The concentration of photosynthetic pigments (i.e., chlorophylls a and b, and carotenoids) and chlorophyll degradation enzyme (i.e., chlorophyllase, oxidative bleaching, and Mg‐dechelatase) activities on aphid‐damaged and non‐damaged regions of the infested leaves were determined with two infestation periods (6 and 12 days). Russian wheat aphid [Diuraphis noxia (Mordvilko) (Hemiptera: Aphididae)] feeding caused significant losses of chlorophylls a and b and carotenoids in the damaged regions. However, bird cherry‐oat aphid [Rhopalosiphum padi (L.) (Hemiptera: Aphididae)] feeding did not, except a significantly lower level of carotenoids was observed in the damaged regions from the short‐infestation (6‐day) samples. Interestingly, the non‐damaged regions of D. noxia‐infested leaves on both sampling dates had a significant increase of chlorophylls a and b and carotenoid concentrations when compared with the uninfested leaves. Although D. noxia feeding did not cause any changes in either chlorophyll a/b or chlorophyll (a+b)/carotenoid ratio between the damaged and non‐damaged leaf regions on short‐infestation (6‐day) samples, a significantly lower chlorophyll a/b ratio was detected in long‐infestation (12‐day) samples. The assays of chlorophyllase and oxidative bleaching activities showed no significant differences between the damaged and non‐damaged regions of the infested leaves on either sampling date. Mg‐dechelatase activity, however, was significantly higher in D. noxia‐damaged than non‐damaged leaf regions from the short‐infestation samples, while no differences were detected from the long‐infestation samples. Furthermore, the long‐infestation samples showed that Mg‐dechelatase activity from both D. noxia‐damaged and non‐damaged regions increased significantly in comparison with the respective regions of either uninfested or R. padi‐infested leaves.
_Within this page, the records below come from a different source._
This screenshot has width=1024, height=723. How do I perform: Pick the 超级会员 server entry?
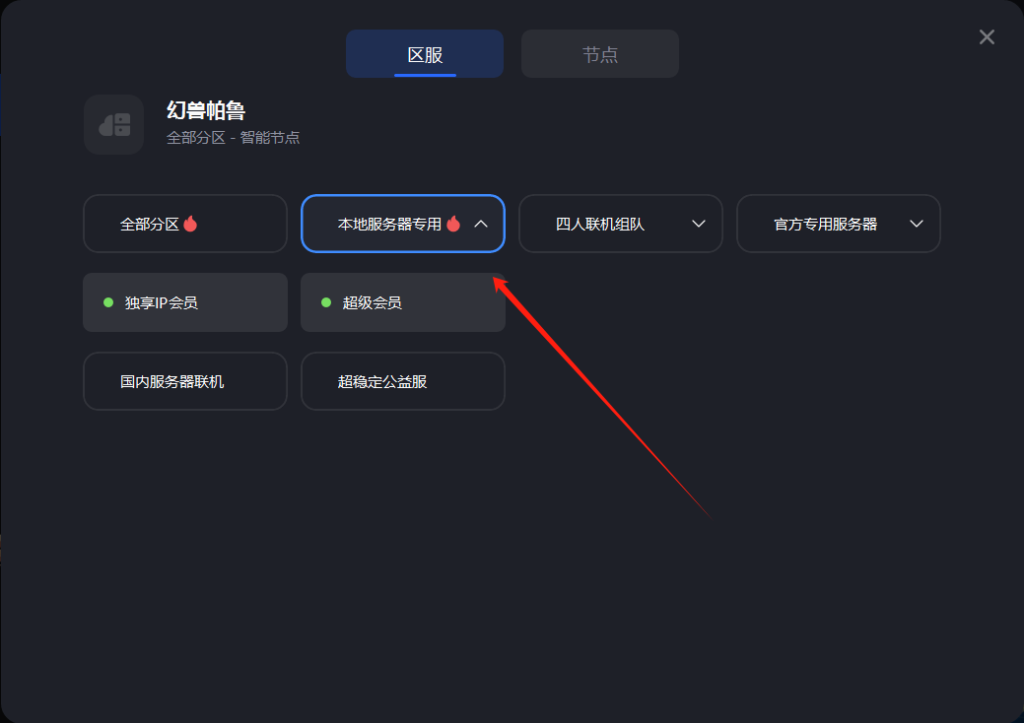(x=403, y=302)
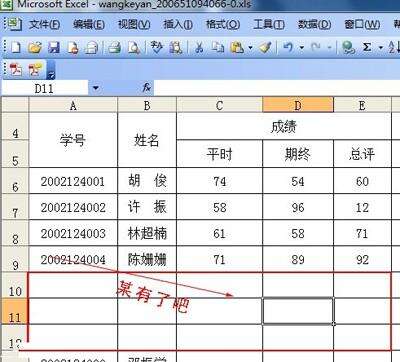The image size is (400, 362).
Task: Select the cell containing 林超楠
Action: pos(147,233)
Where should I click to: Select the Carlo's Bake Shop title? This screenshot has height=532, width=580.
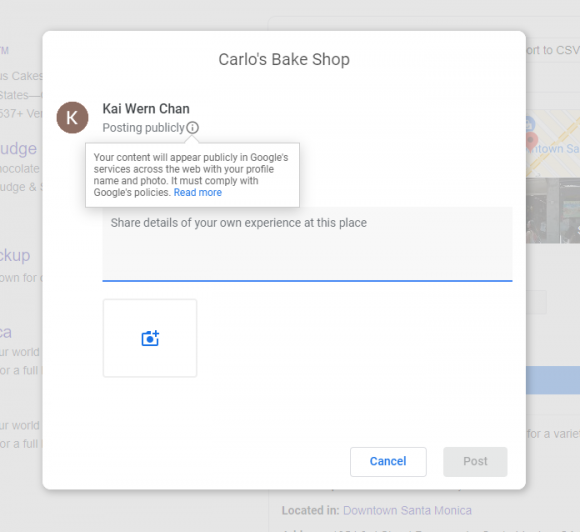[284, 60]
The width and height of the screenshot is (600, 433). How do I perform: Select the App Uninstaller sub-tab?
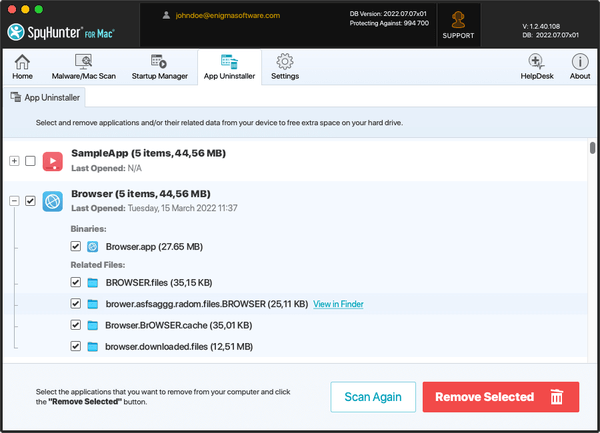[x=46, y=98]
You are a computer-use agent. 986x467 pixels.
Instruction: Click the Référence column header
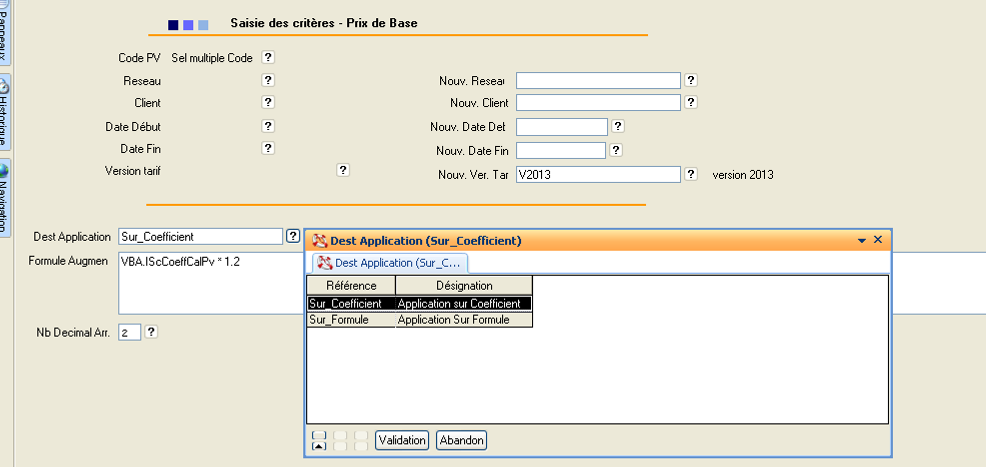351,286

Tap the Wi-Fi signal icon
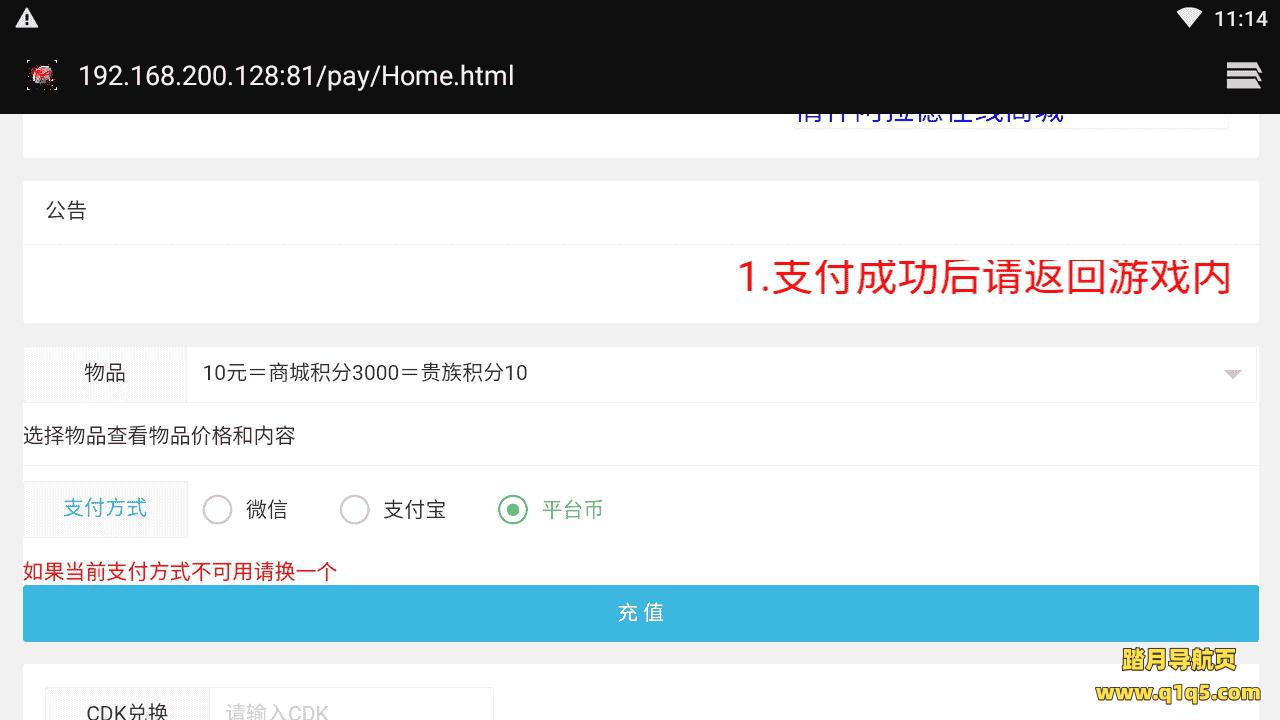tap(1189, 18)
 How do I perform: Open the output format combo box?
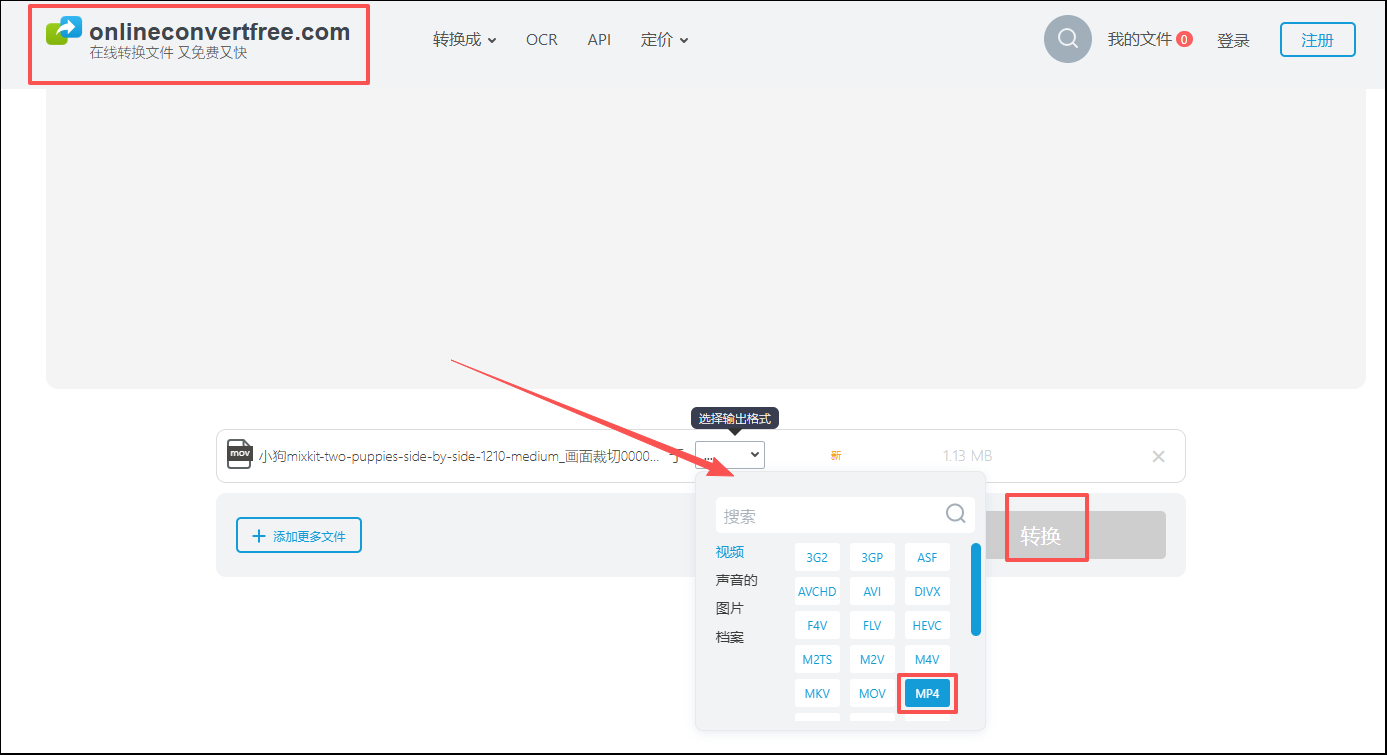coord(730,454)
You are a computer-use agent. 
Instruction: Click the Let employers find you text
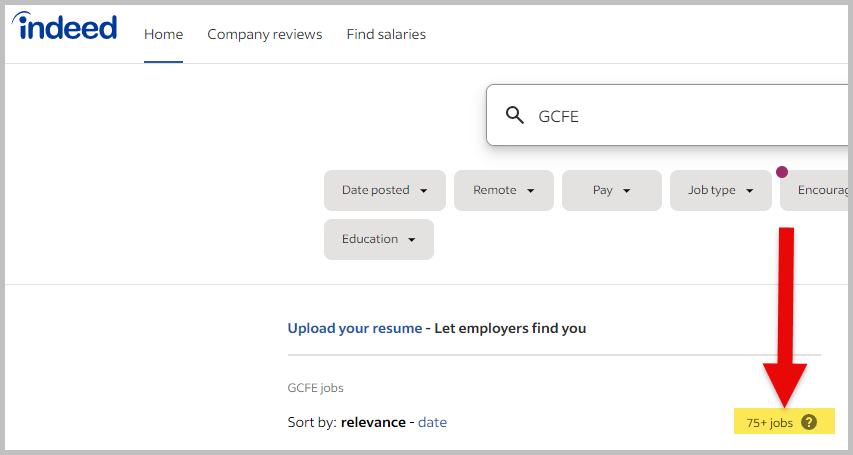510,328
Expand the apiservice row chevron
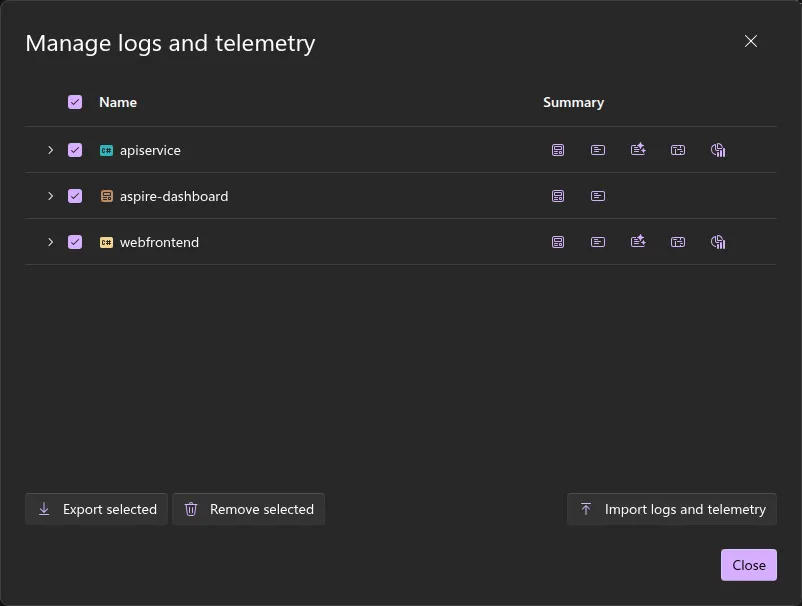Screen dimensions: 802x606 (x=50, y=150)
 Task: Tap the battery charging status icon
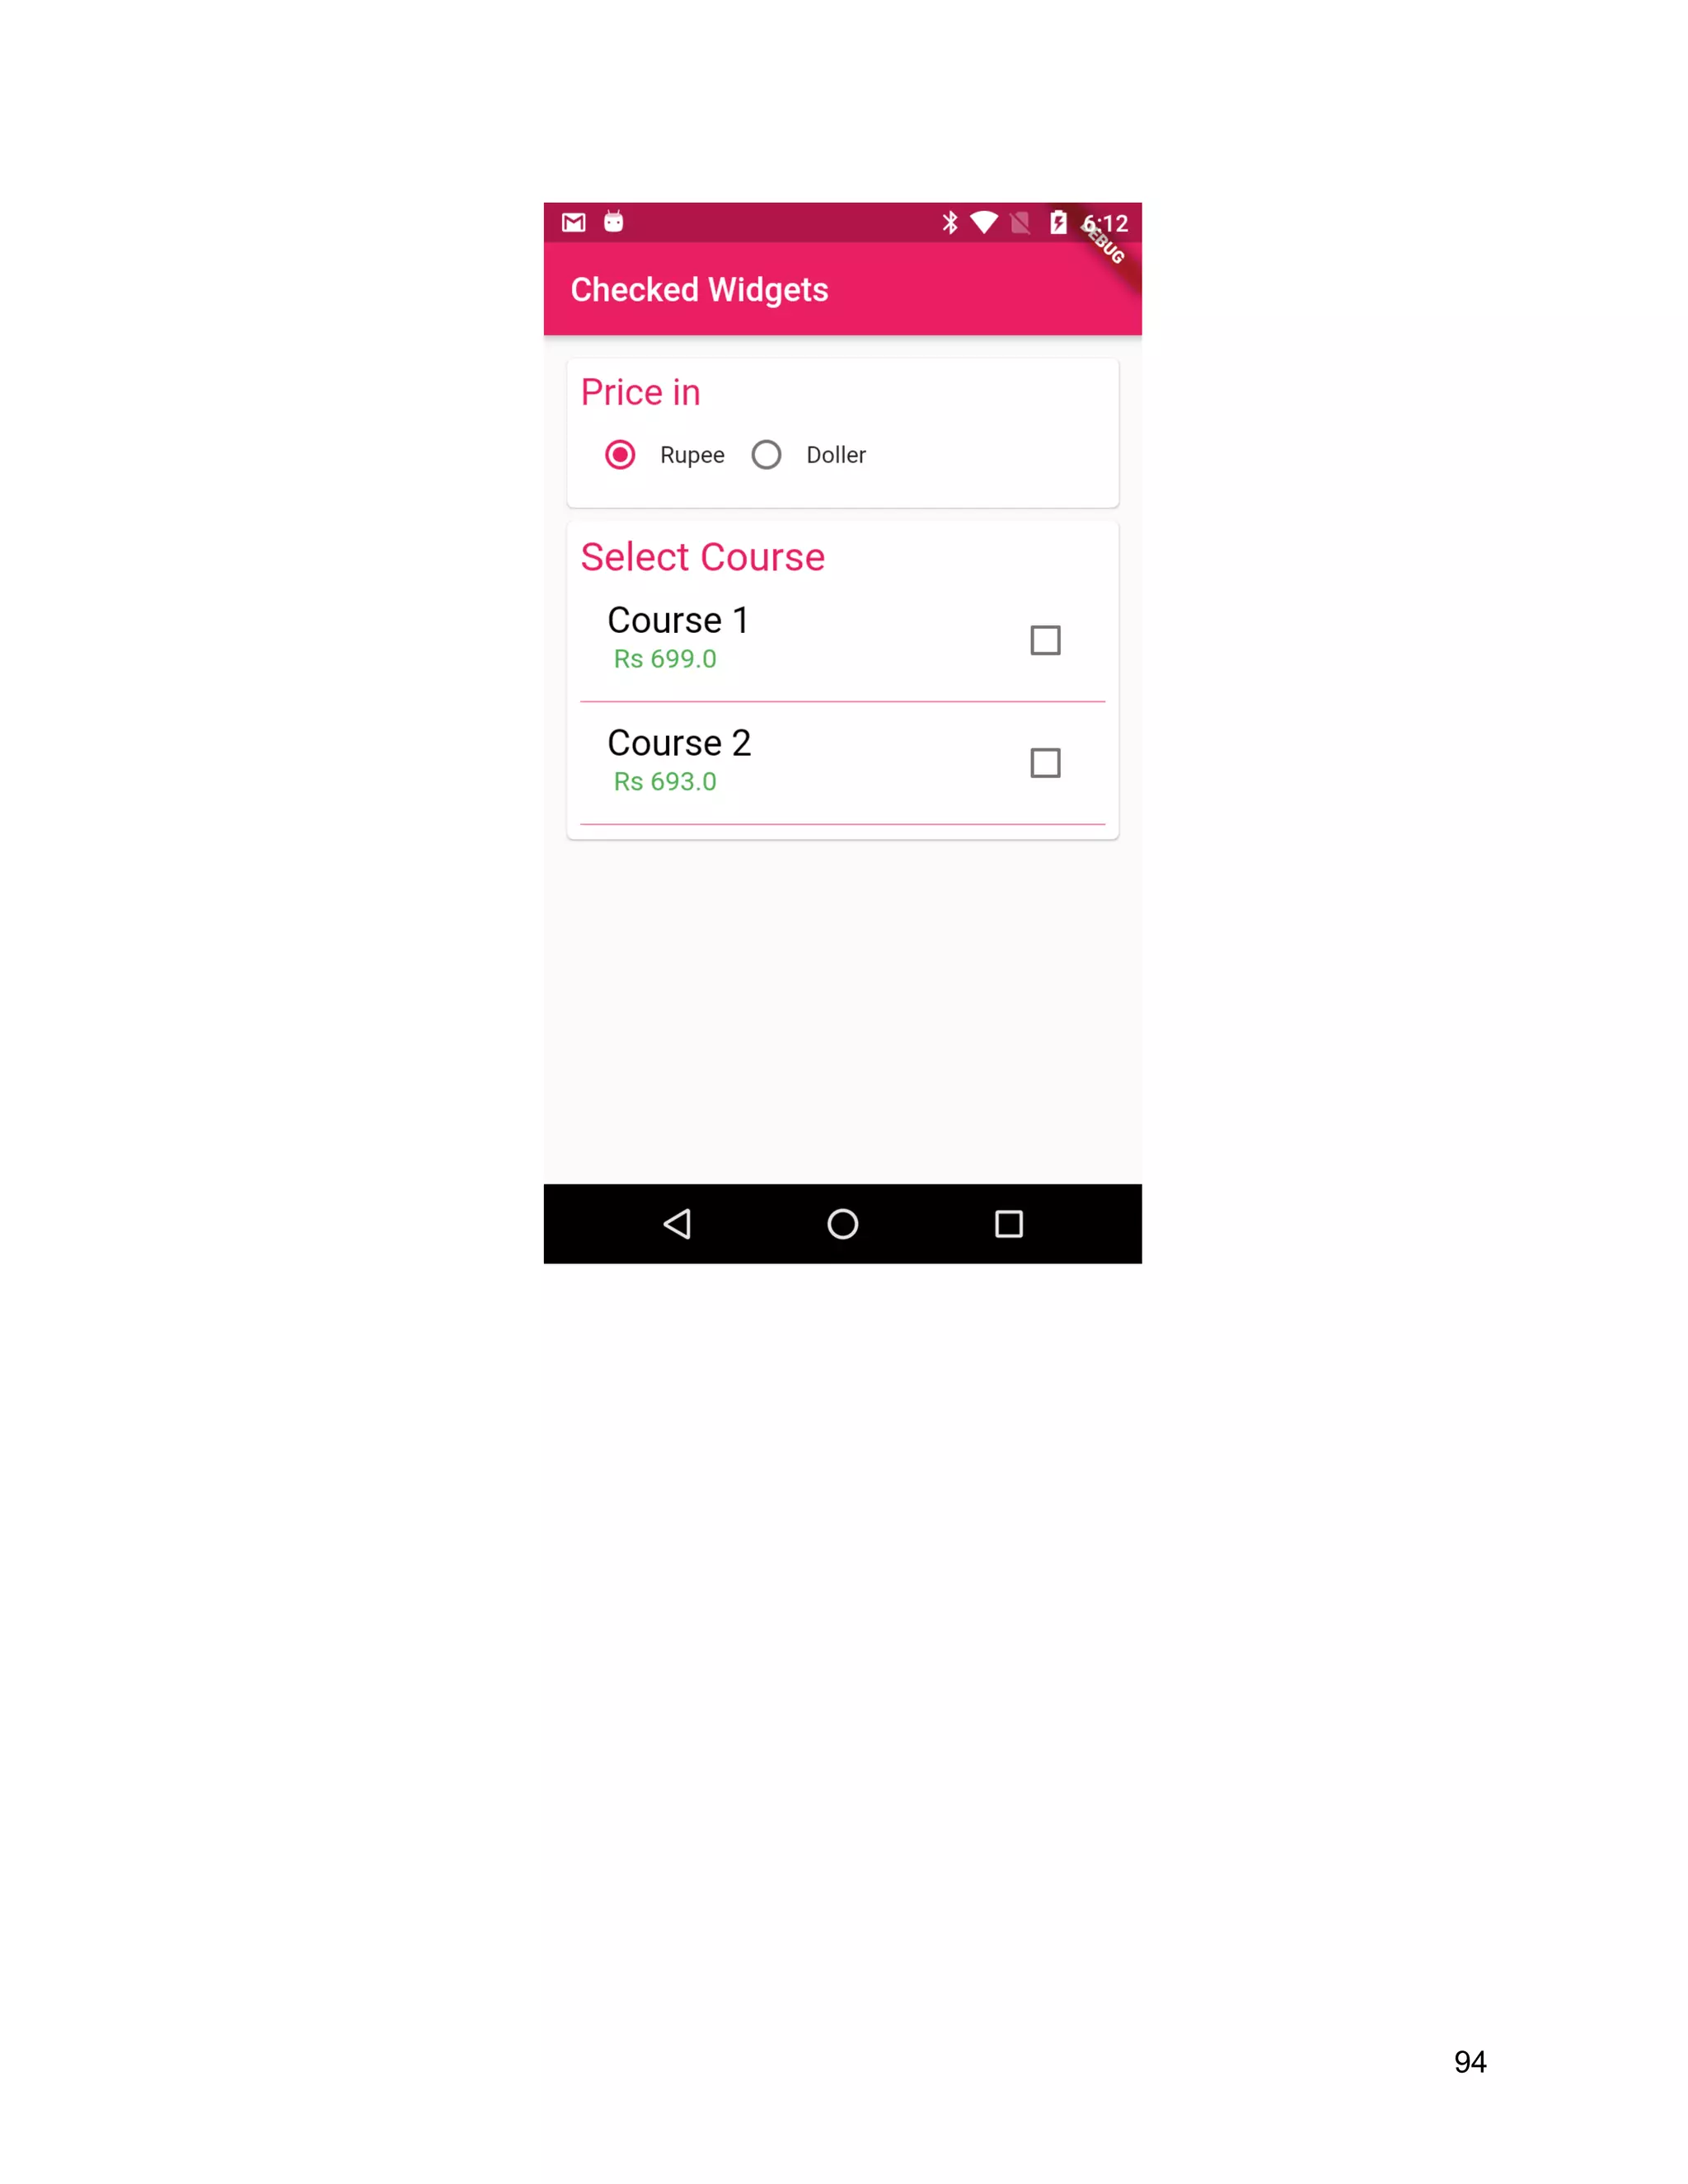tap(1058, 222)
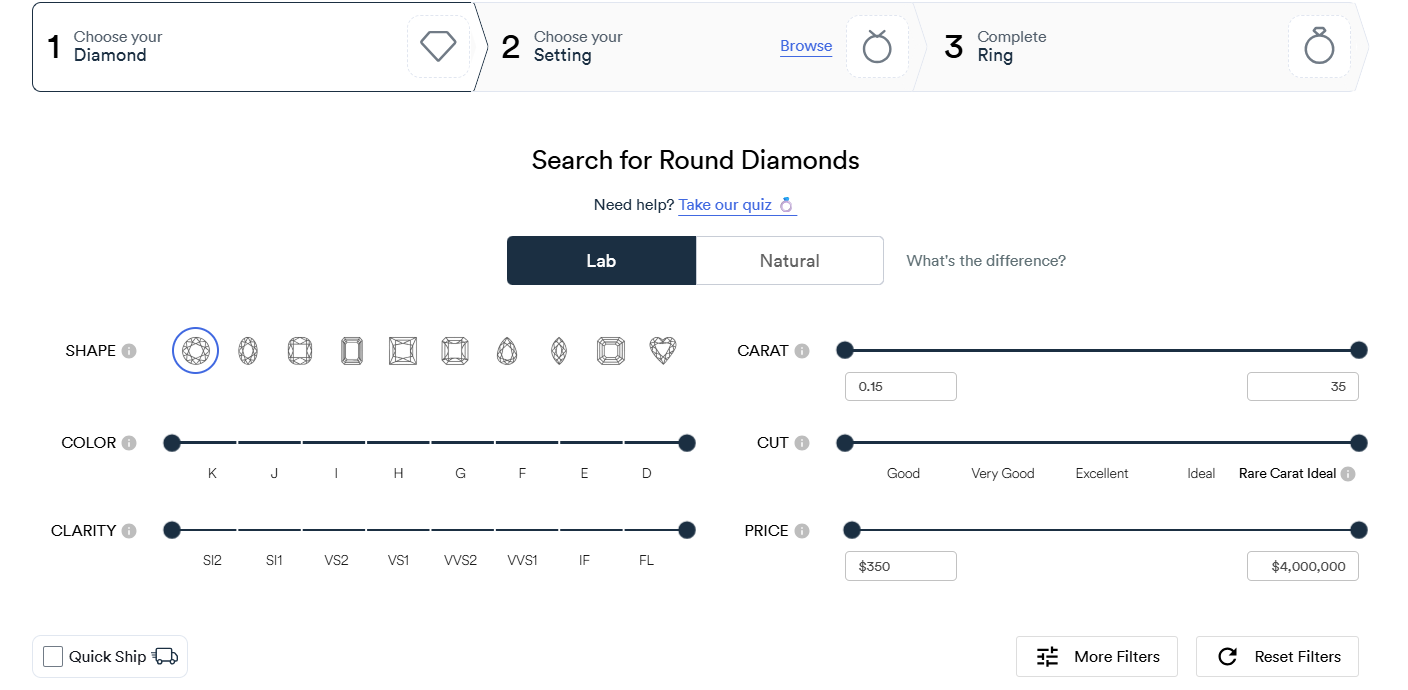1408x690 pixels.
Task: Select the Marquise diamond shape
Action: [x=559, y=350]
We infer that non‐damaged regions of D. noxia‐infested leaves compensate for the pigment losses in the damaged regions, and that Mg‐dechelatase activity changed dynamically from a localized response to a systemic response as infestation duration extends. The findings from this study on cereal aphid‐elicited chlorosis (or desistance) would help us to elucidate plant resistance mechanisms, in particular plant tolerance to non‐defoliating herbivory.